Tearing a page from such films as Single White Female, The Hand That Rocks the Cradle and Orphan, Ma centers around Octavia Spencer, here playing with major gusto an isolated and lonely woman named Sue Ann who becomes friends with a group of teens. She eventually allows the group to use the basement in her home as ground zero for their parties. But there are caveats to this. No cursing is allowed for whatever debauchery the friends can come up with and a sober friend must always be present during said partying. Oh and yeah, one more minor rule: They must never, ever tread upstairs. You know, just ‘cause.
In the tradition of some of the above named horror flicks, Ma (the name Spencer’s character insists her new teenage friends call her by) starts the story subtly and slightly off-kilter until slowly she becomes obsessed with her young protégé’s.

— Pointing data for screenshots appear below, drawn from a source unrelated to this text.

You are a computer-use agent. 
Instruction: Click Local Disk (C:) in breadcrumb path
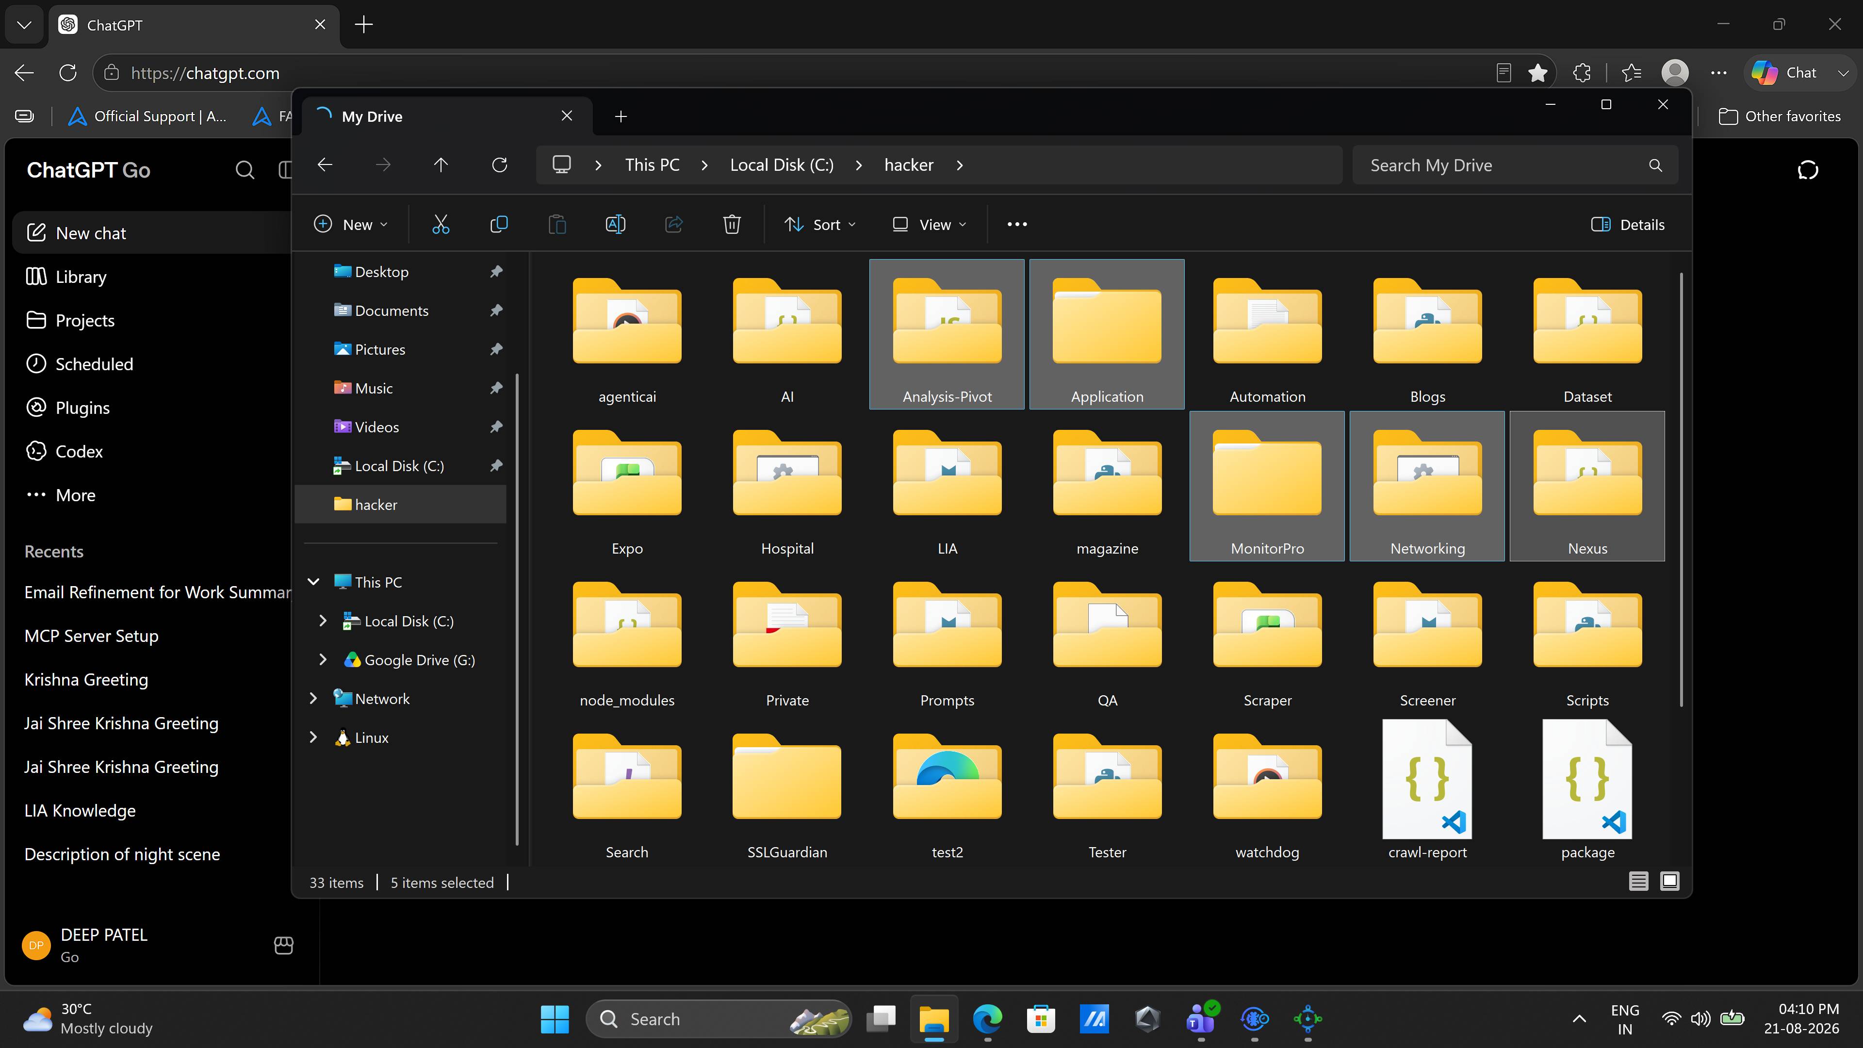point(782,165)
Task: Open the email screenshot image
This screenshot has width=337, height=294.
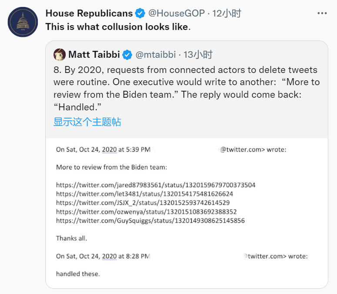Action: (187, 213)
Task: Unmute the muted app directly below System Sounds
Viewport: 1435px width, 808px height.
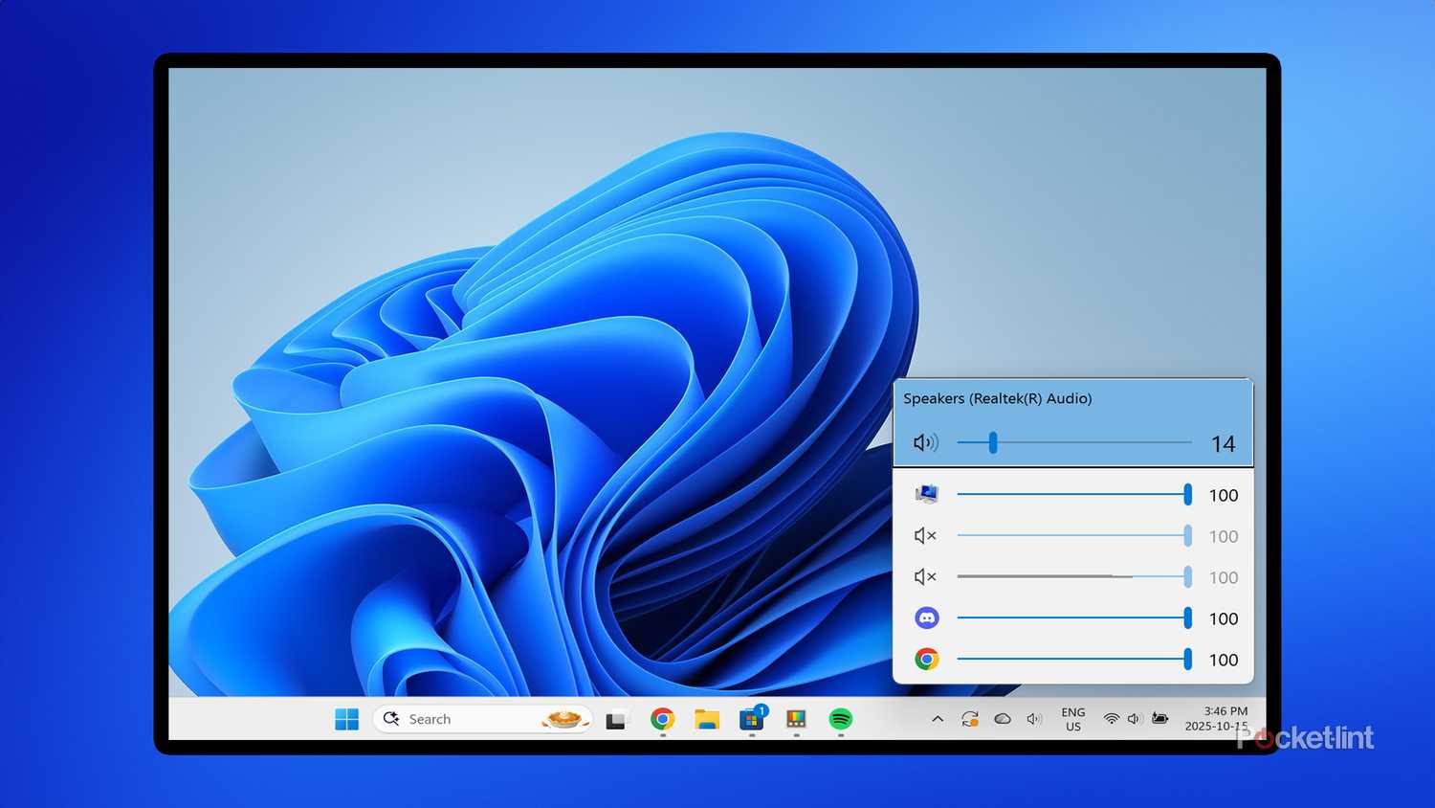Action: pyautogui.click(x=924, y=536)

Ma’s one real virtue comes from the cheese inherent in the story. This is a movie that you put on as background noise to the late night party and the movie where you pluck uber-cheesy lines from the dialogue as you would overripe fruit from a low-hanging tree. In that sense, in the utter predictability and the over the top logic of the plot, it comes out ahead until you realize everyone involved in the making of Ma is expressly going out of their way not to make that movie. That very air of conceit (and obliviousness?) takes the fun out of the proceedings.
There’s many shingles that Ma could have hung its respective hat on: As a commentary on ageism and/or racism wrapped within the confines of a horror movie, as a simple thriller with a devilish twist or another in a long line of teen horror. Ma is about all of these and yet about nothing at all: The casting of Octavia Spencer – easily the best thing in Ma – precludes it from becoming I Know What You Did Last Summer Part 20 (seriously, how long has that film series been on extended life-support?). Ms. Spencer is simply too good of an actress to not elevate the movie when she is onscreen. But the movie’s one real virtue is also its conundrum: Spencer seems to be too good for the part as written and watching her in this you long to see her in something more deserving of her attention as an Oscar nominated actress. Yet it’s almost as if Tate Taylor’s own ambitions for what he wants the movie to be is too much weight for what essentially is a Lifetime movie of the week to carry. The bottom does not hold.